Part Number: TPS56121
Other Parts Discussed in Thread: TPS56221,

Hi TI Team,

Like similar case we kept our product turn-off for more than 1 hours (we called it as Cold start), we are using TPS56121DQPR to generate 3.3V from 12V input, Problem occurs when we use 6.8nF as soft-start capacitor and 1.21K as RIlim (Current limiting resistor), we observed 3.3V is not generating, it is showing 1V in DMM. we had tried with different soft start capacitor value and current limiting resistor like 1.) 33nF and 1.21K.  2.) 33nF and 2.21K. 3.) 6.8nF & No current limiting resistor.  4.) No soft-start capacitor and 1.21K as current limiting resistor. With above 4 combinations we don't find any issue of cold-start but why the combination of 6.8nF and 1.12K getting failure in cold-start.
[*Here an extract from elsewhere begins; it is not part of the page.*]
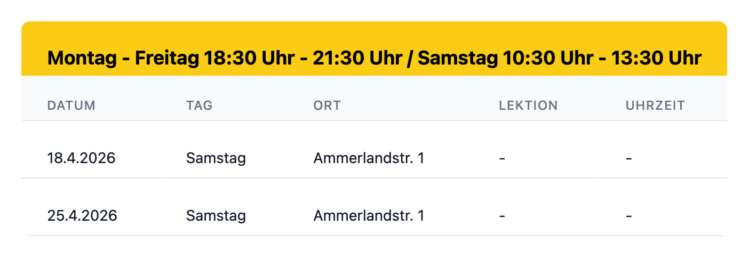
Task: Select Samstag in the 25.4.2026 row
Action: coord(216,216)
In our design this 3.3V rail is going to so many devices and due to this the accumulation of total capacitance on output of the regulator becomes around 1700uF.  Our design in the below image:

Early response would be quite appreciating.
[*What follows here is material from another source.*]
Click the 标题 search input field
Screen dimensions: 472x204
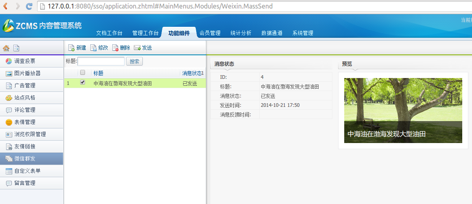pyautogui.click(x=101, y=61)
  • Schematic:  the short soft start time, current limit threshold and large Cout combine such that the OC is triggered during start up.

    If 3 OC events are triggered, the device hiccups and restarts. 

    Case 1   The larger value Css extends the soft start time lowering the peak inductor current during start up.   OC is not tripped. 

    Case 2   Same as Case 1 and  The  larger value Rtrip increases the OC trip point and the device does not trip OC during startup.  


    Case 3   No Rtrip, if trip voltage is 300mV during startup, OC is disabled.     OC is not trigger during startup. 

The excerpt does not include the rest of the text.